> PROBLEM:
This exercise asks for every line of the material that contains the word "Researchers".

> SOURCE DATA:
***

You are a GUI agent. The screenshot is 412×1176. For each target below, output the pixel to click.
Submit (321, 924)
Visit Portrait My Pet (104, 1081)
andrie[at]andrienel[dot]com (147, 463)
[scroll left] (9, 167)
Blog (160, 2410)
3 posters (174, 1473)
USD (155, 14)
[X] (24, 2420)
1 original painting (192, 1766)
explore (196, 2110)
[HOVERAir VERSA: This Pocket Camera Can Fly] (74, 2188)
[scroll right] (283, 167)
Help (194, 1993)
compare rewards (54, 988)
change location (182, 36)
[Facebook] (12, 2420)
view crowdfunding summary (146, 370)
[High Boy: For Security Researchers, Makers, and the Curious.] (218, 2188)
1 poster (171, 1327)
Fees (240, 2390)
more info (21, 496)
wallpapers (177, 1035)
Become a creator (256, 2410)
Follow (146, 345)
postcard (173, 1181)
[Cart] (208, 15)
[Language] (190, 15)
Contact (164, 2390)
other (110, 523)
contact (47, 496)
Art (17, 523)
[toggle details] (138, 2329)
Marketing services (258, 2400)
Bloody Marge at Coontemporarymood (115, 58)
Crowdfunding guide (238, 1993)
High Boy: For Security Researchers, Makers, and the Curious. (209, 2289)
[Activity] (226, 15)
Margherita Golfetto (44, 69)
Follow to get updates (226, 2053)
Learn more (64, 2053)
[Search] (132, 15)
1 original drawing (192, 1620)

***

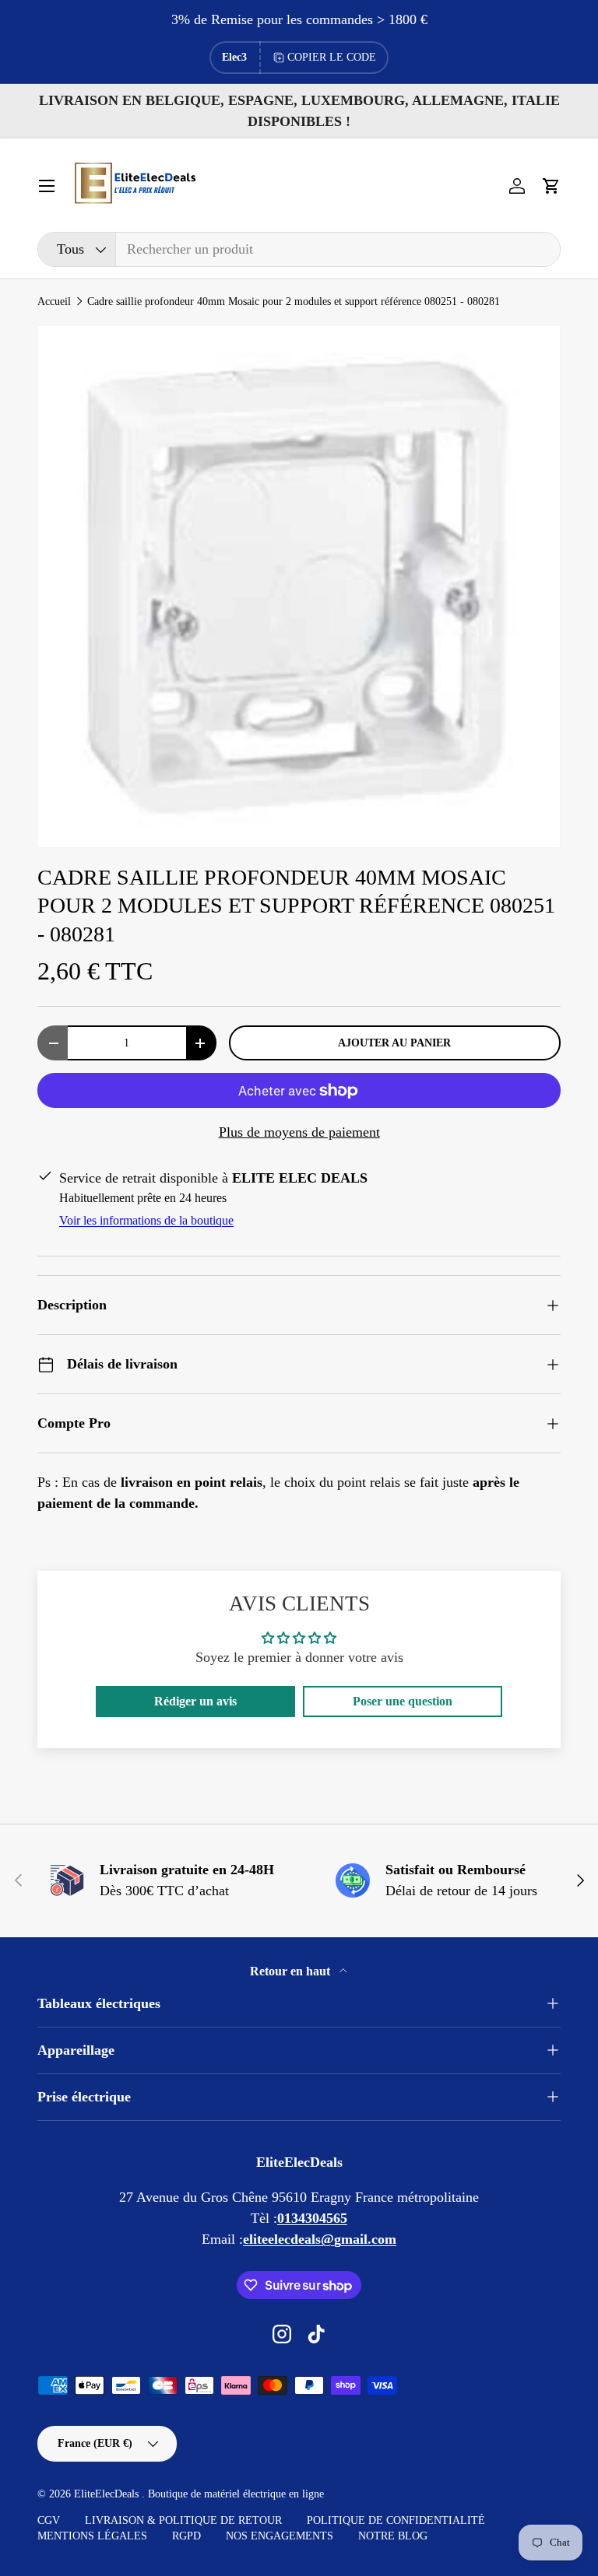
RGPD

***

> SOLUTION:
[High Boy: For Security Researchers, Makers, and the Curious.] (218, 2188)
High Boy: For Security Researchers, Makers, and the Curious. (209, 2289)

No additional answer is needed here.